**Your assignment:**
Your answer must be the lines from the one containing "Given: Select the グループ wizard step" through the last line of the records below, copied exactly, with the pictures left out.

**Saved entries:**
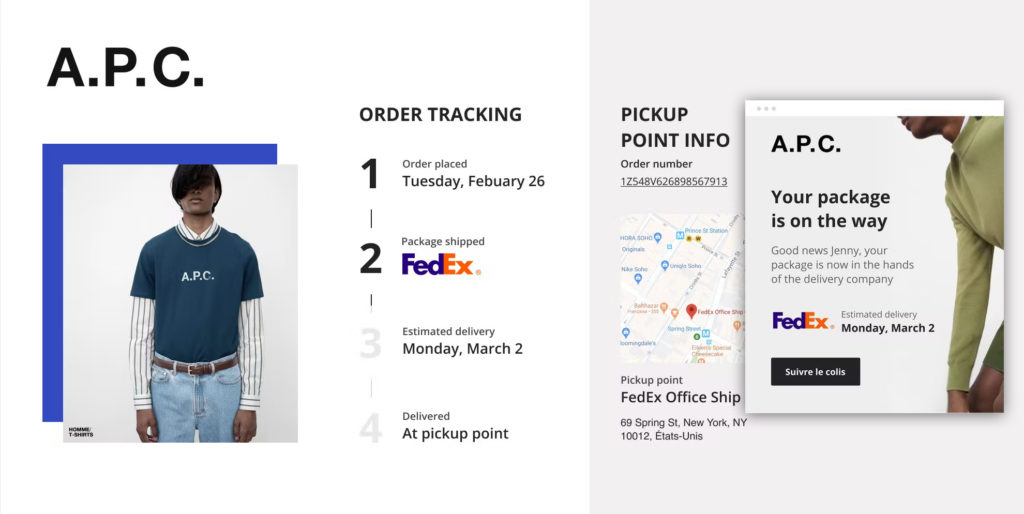1024x514 pixels.
Task: Click the greyed step 4 number
Action: pos(370,428)
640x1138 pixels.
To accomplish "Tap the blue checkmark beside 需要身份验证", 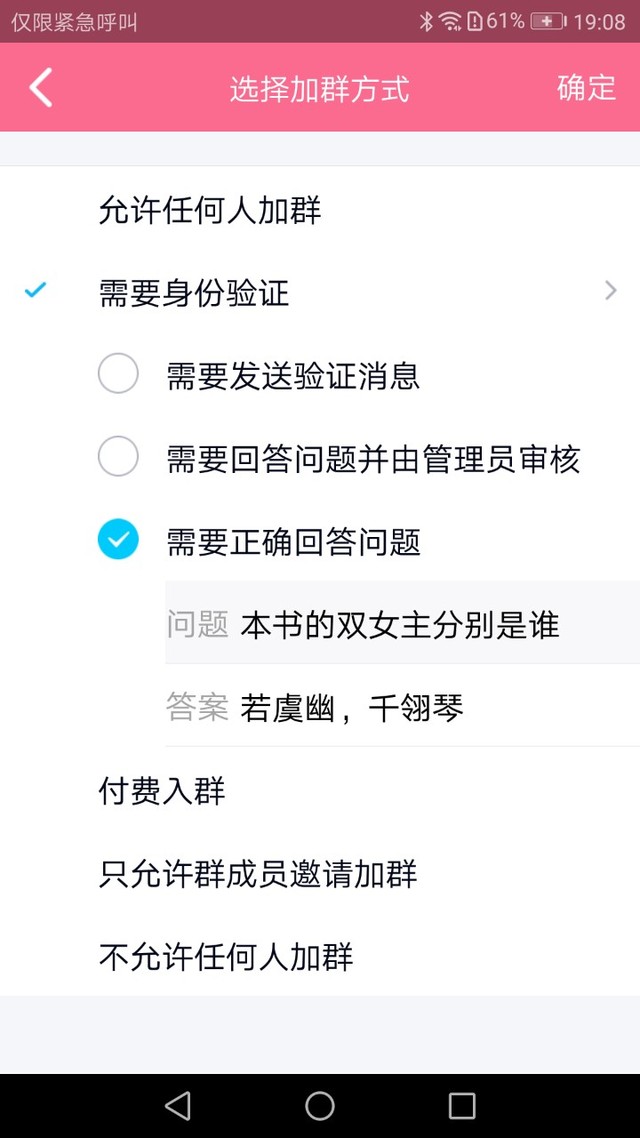I will coord(35,291).
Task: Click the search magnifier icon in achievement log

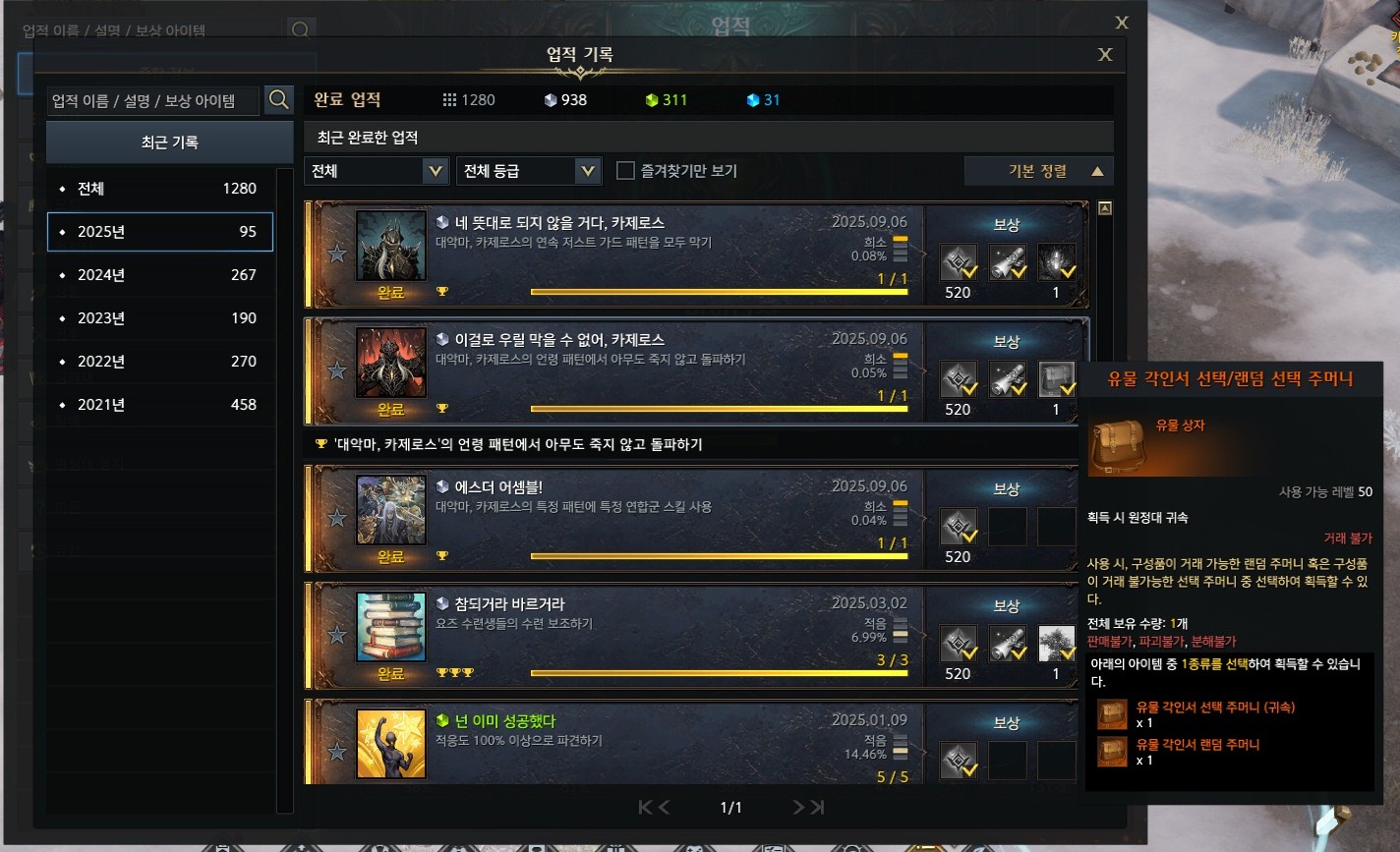Action: [279, 100]
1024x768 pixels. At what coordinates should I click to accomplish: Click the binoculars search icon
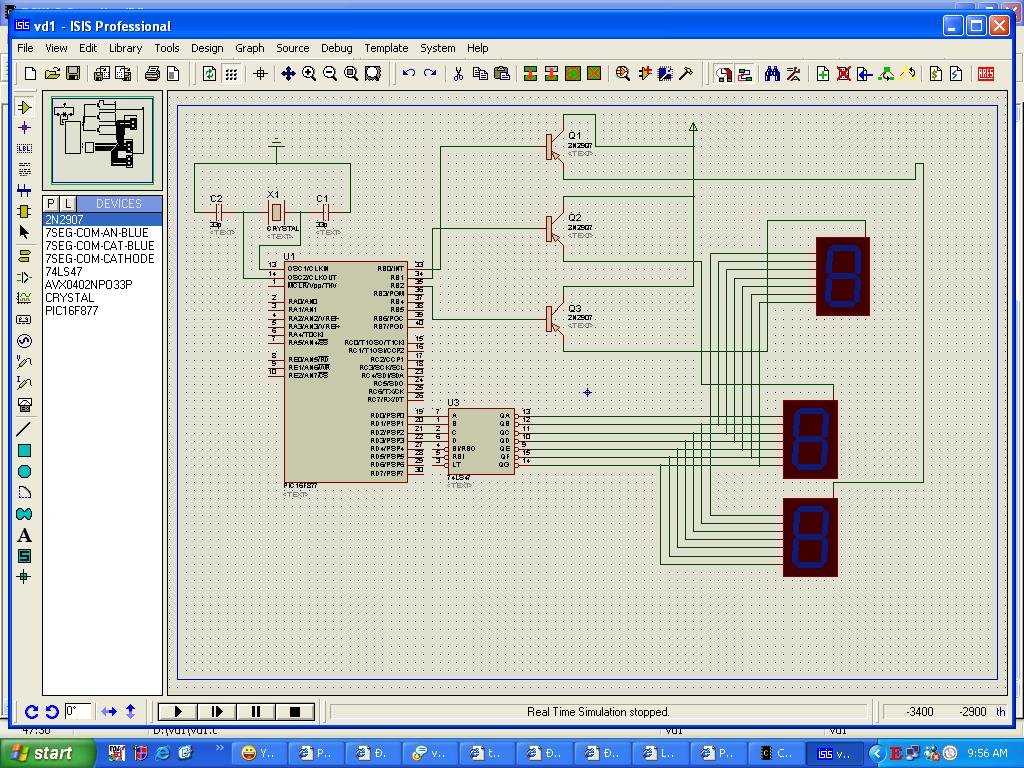pos(772,74)
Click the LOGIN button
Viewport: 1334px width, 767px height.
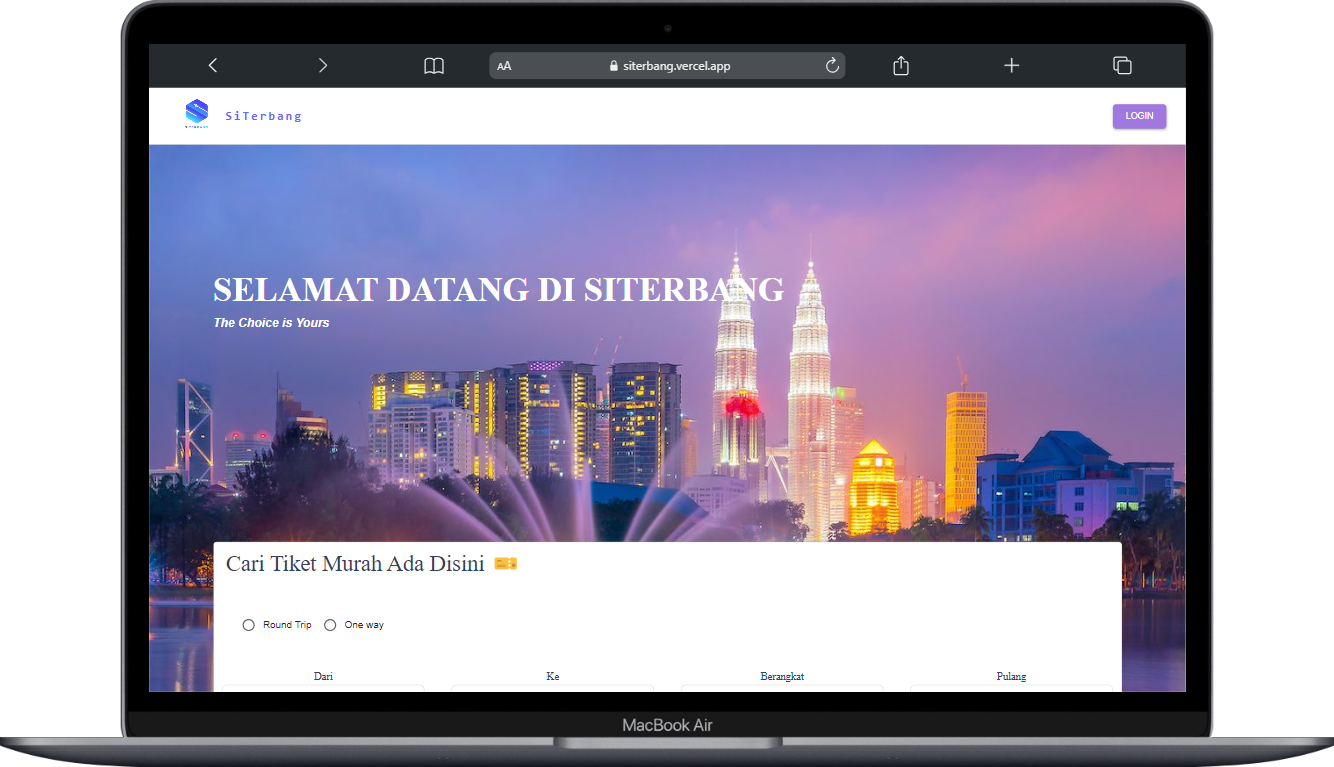point(1139,116)
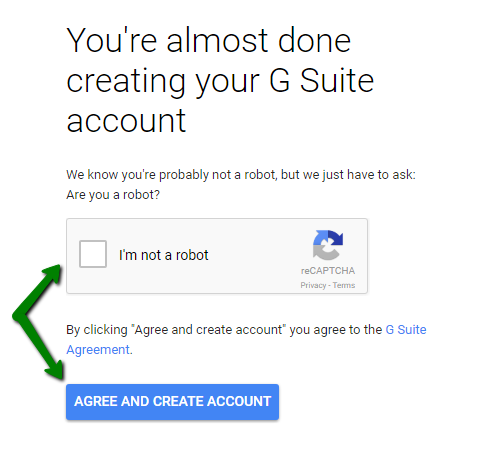The width and height of the screenshot is (479, 452).
Task: Open the reCAPTCHA Privacy link
Action: [x=313, y=285]
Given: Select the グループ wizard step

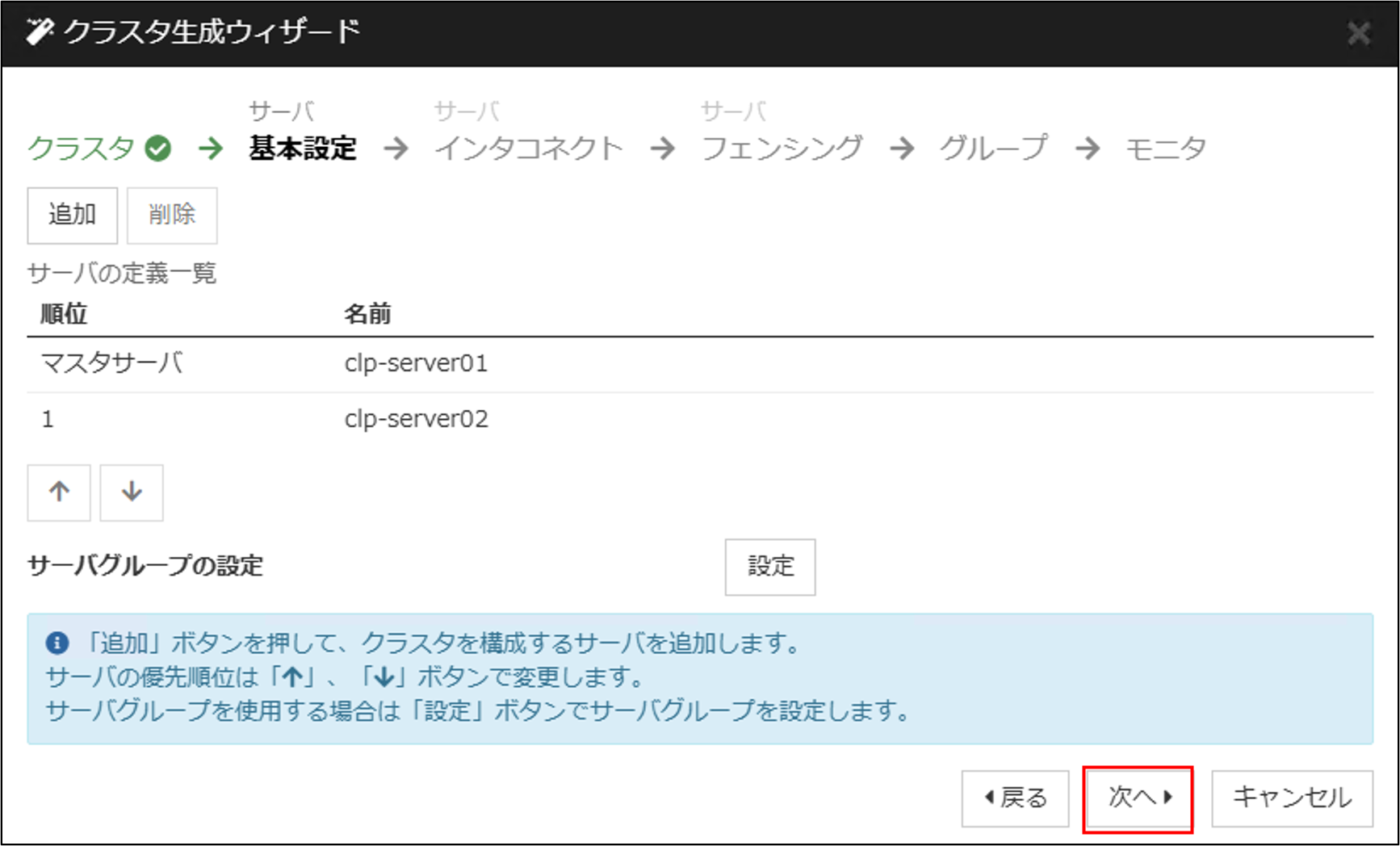Looking at the screenshot, I should point(992,149).
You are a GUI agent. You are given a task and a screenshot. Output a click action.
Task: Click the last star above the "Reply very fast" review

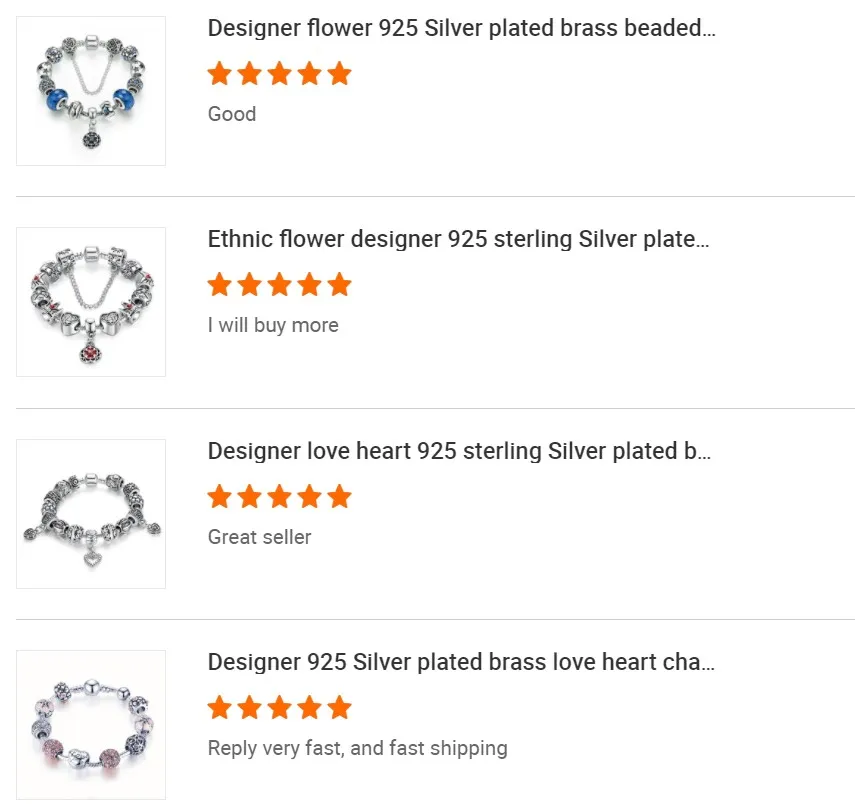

**Finished exercise:**
Given: Select the グループ wizard step

Looking at the screenshot, I should point(992,149).
You are a GUI agent. You are given a task and a screenshot. Output a click action.
Task: Click the last star above the "Reply very fast" review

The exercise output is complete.